* _Task objective_
Write out exactly the lines from the one holding "This screenshot has width=1261, height=858." to the last line of the entries, both ends included and nothing else, without the pictures.

....

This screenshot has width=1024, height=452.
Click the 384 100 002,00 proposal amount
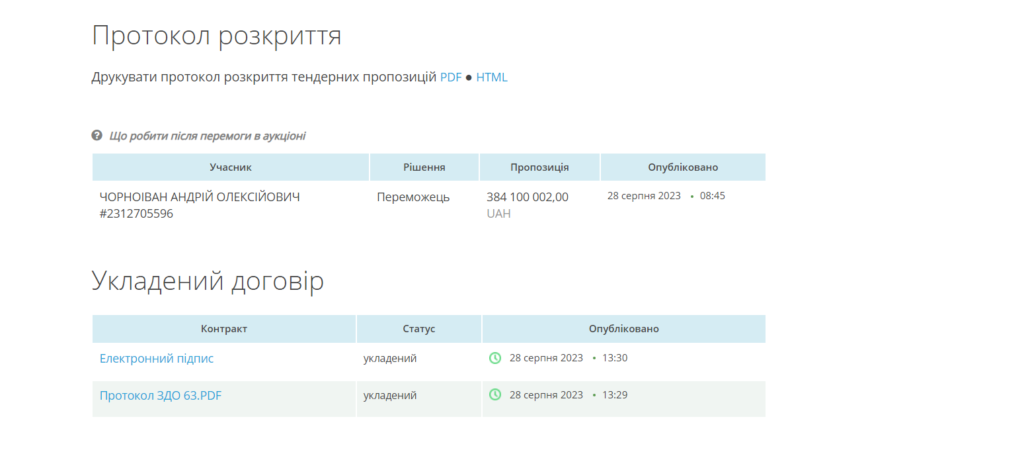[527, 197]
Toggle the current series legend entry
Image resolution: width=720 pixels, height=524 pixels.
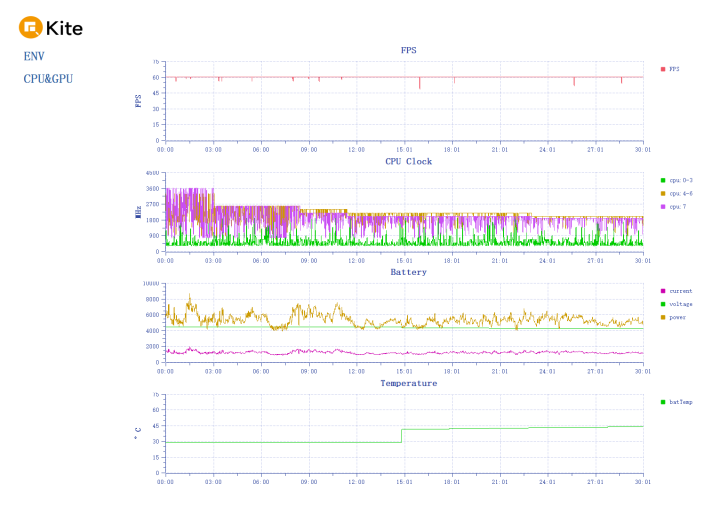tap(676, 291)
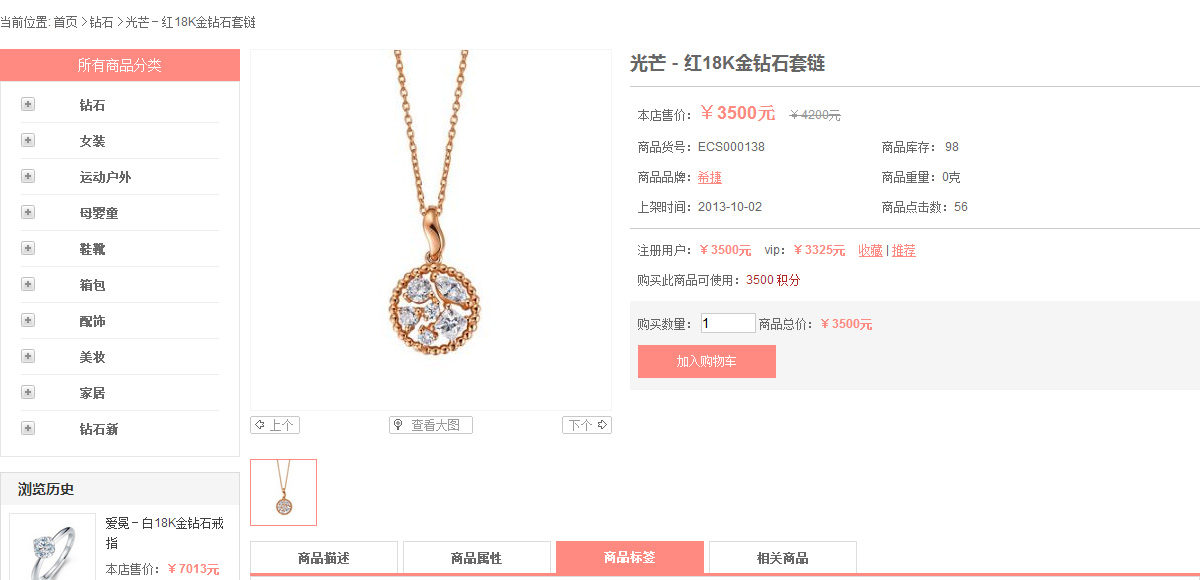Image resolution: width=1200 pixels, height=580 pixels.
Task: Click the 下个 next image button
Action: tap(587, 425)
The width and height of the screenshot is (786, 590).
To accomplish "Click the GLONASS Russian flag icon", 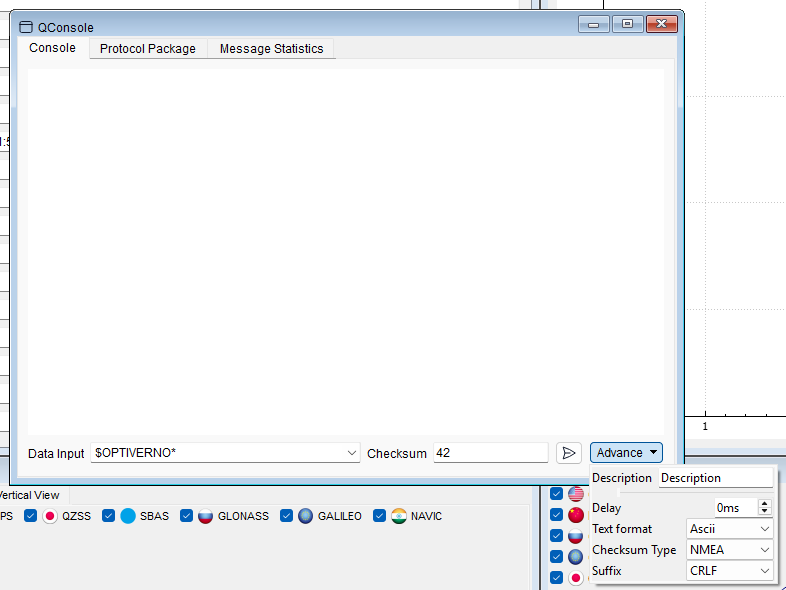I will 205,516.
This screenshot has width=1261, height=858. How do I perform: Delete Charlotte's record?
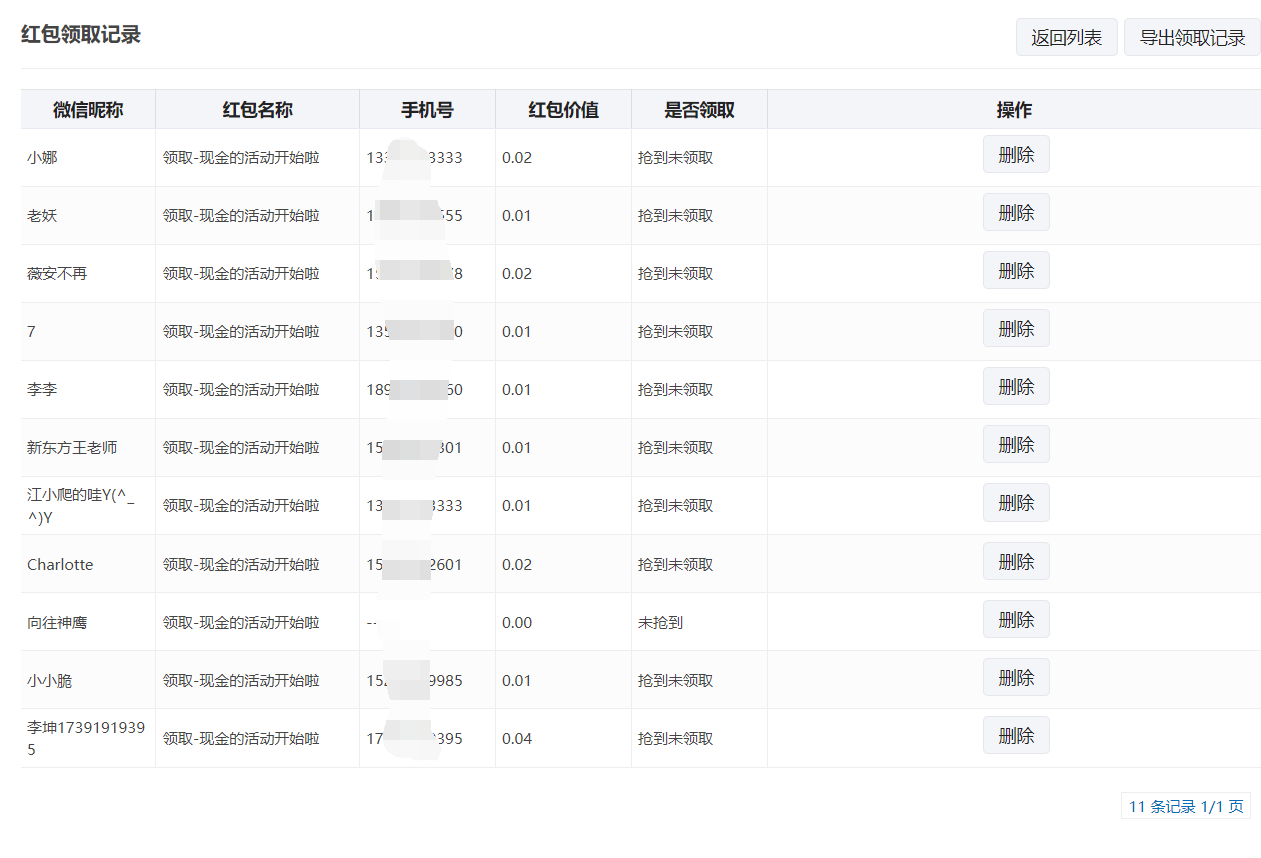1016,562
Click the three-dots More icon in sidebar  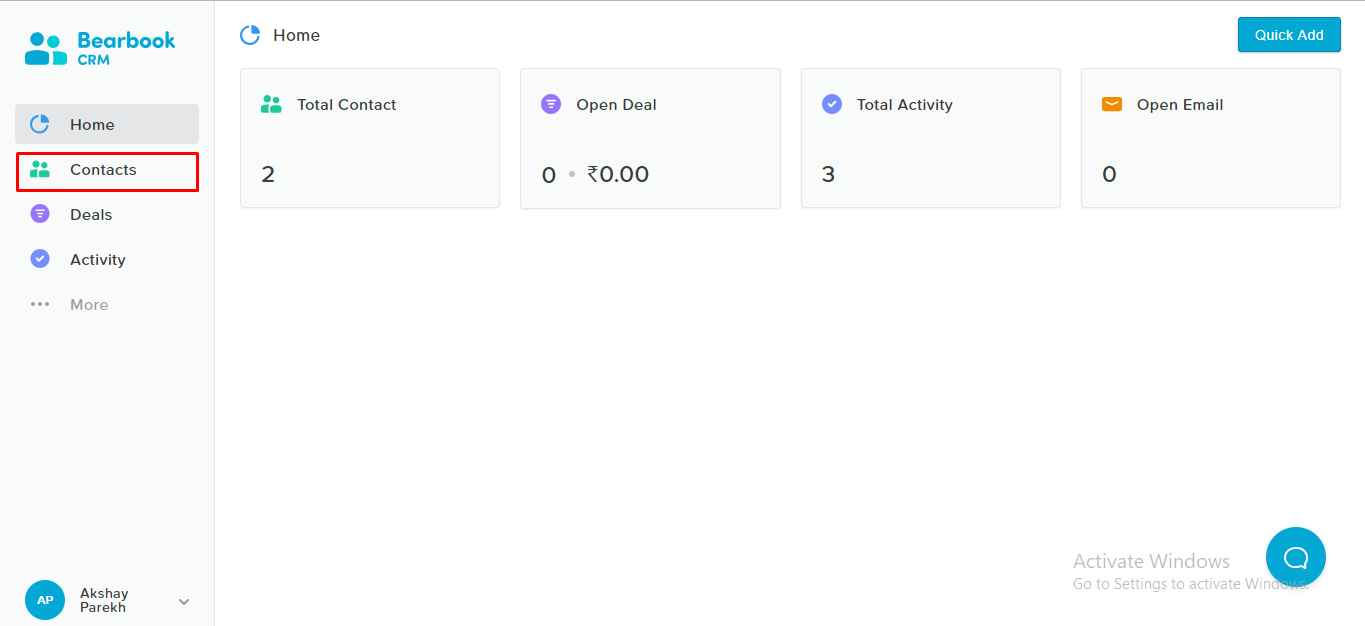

....

* _Solution below_
This screenshot has width=1261, height=858. How do I perform: Delete Charlotte's record?
1016,562
Click the three-dots More icon in sidebar  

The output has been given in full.